Great. Good evening, guys. Thanks for taking our questions. The first is on the larger lens. Like, for example, the financial services company that you landed with, are these deals just social media that your customer is kind of RFPing or looking to purchase or is there some sort of, like, larger marketing stack or larger marketing decisions that the larger brands are making and social is a part of that? Thank you.

Ryan Barretto

Analyst

Yeah. Thanks for the question, Jackson. These are specifically within the realm of Social Media Management. Now, they might have different vectors underneath the Social Media Management, whether it be a marketing lens or a customer Care lens or an Influencer lens. But these wins are primarily just in Social Media Management.

Jackson Ader

Analyst

Okay.

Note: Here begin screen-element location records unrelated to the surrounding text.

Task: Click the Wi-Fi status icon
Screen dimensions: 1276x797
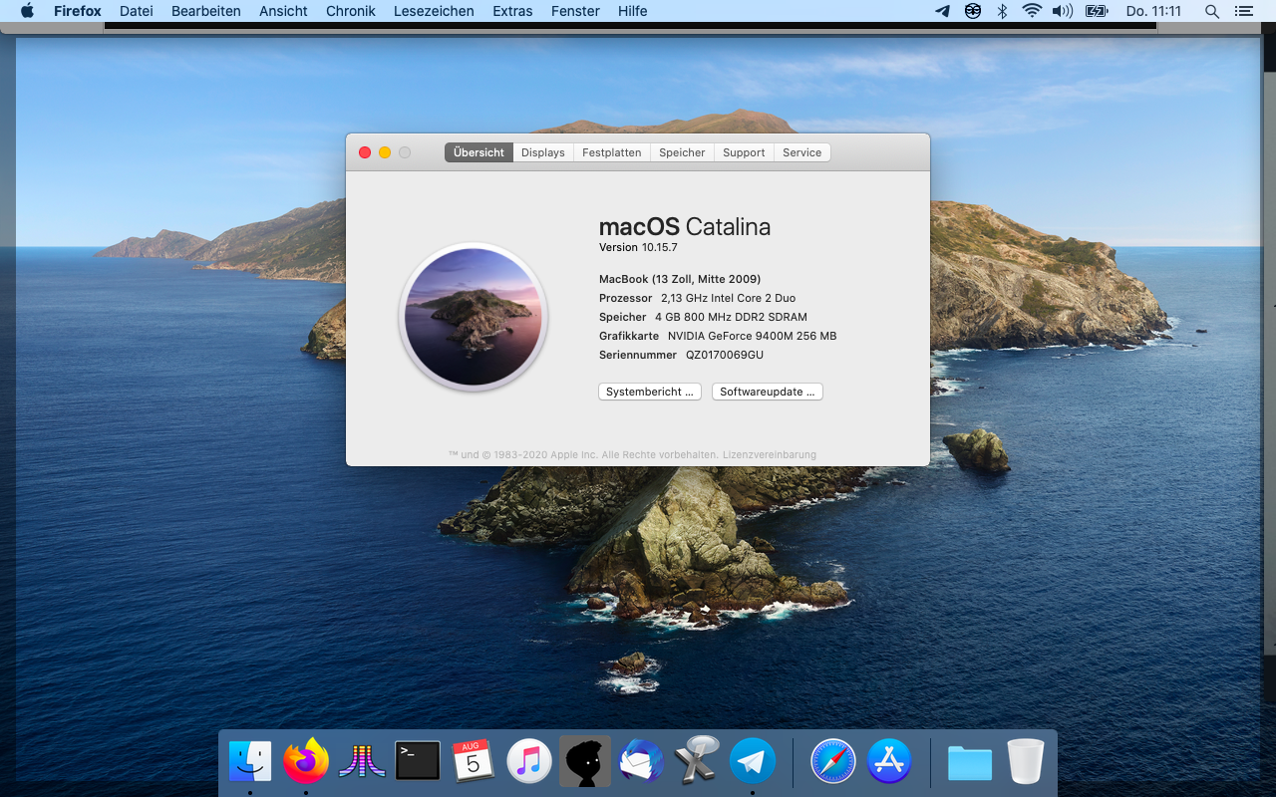Action: pos(1032,11)
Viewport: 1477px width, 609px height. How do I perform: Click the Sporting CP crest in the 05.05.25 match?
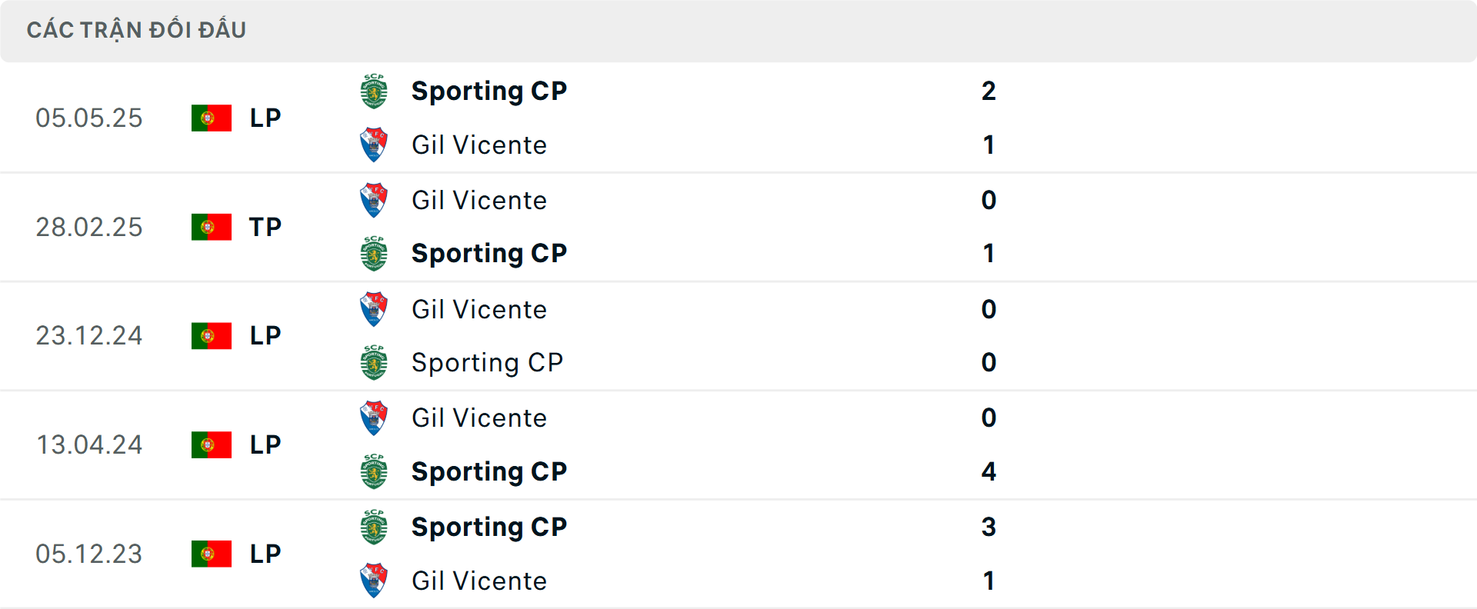coord(374,90)
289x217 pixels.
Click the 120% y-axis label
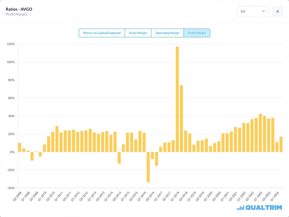(x=11, y=44)
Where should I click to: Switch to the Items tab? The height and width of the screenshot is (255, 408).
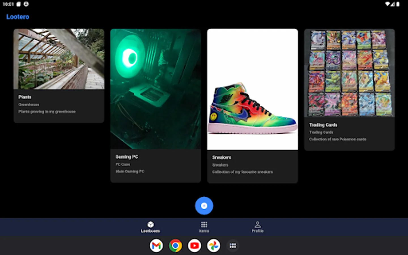pos(204,227)
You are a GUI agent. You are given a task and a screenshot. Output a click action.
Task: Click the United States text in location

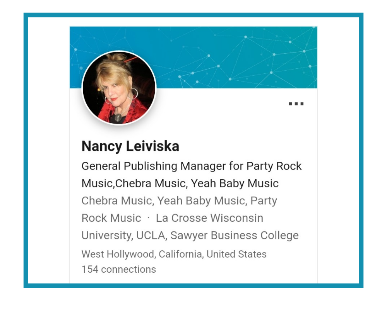coord(236,254)
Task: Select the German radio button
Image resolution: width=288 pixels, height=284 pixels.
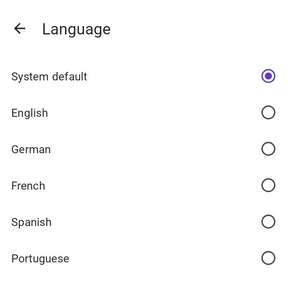Action: (268, 149)
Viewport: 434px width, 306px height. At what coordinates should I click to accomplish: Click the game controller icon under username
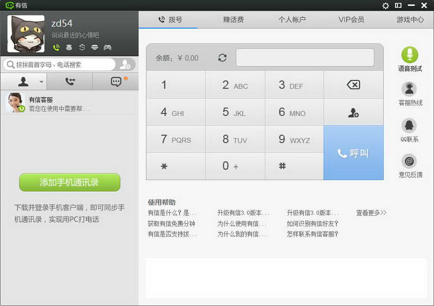click(108, 48)
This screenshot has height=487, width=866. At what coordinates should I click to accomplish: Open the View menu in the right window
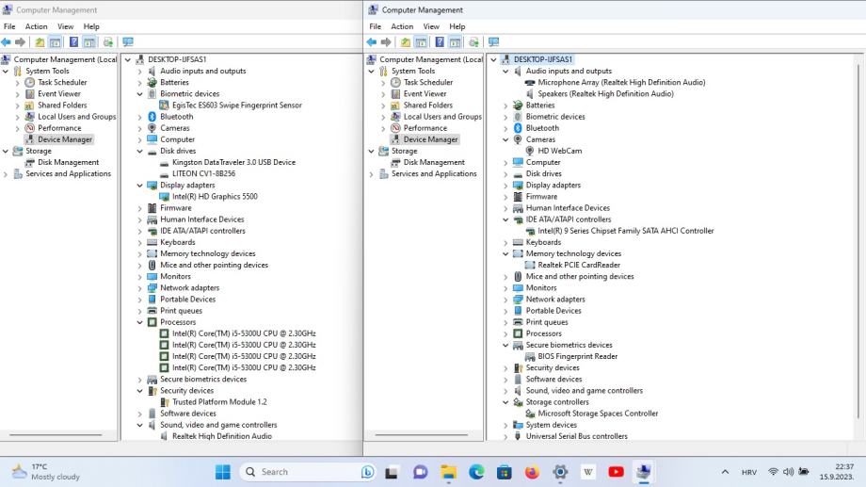coord(430,26)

Okay. Cool. And then just a housekeeping question. The wind down from Social Studio, I think when we came into 2024, was expected to be like a $10 million benefit. What did that end up being in the last year?

Joe Del Preto

Analyst

Yeah. Jackson, this is Joe. That’s not a number we’ve talked about in a while. So that’s not a number we’re disclosing publicly at this point.

Jackson Ader

Analyst

All right. Okay. Thank you.

Operator

Operator

Thank you. And with no further questions, Ryan, I’ll turn the floor back over to you.

Ryan Barretto

Analyst

Great. Thanks, Christina. And I just want to say a huge thank you for everybody joining us tonight for the thoughtful questions. I want to say a huge thank you to our team for their hard work and contributions to the business. And of course, to our customers who have put their trust in us and inspire us to do our very best work. We’re incredibly excited about the opportunities in front of us and look forward to spending more time with all of you in the future. Thanks and have a great night.

Operator

Operator

Thank you. And this does conclude today’s conference call. You may now disconnect. Have a great day.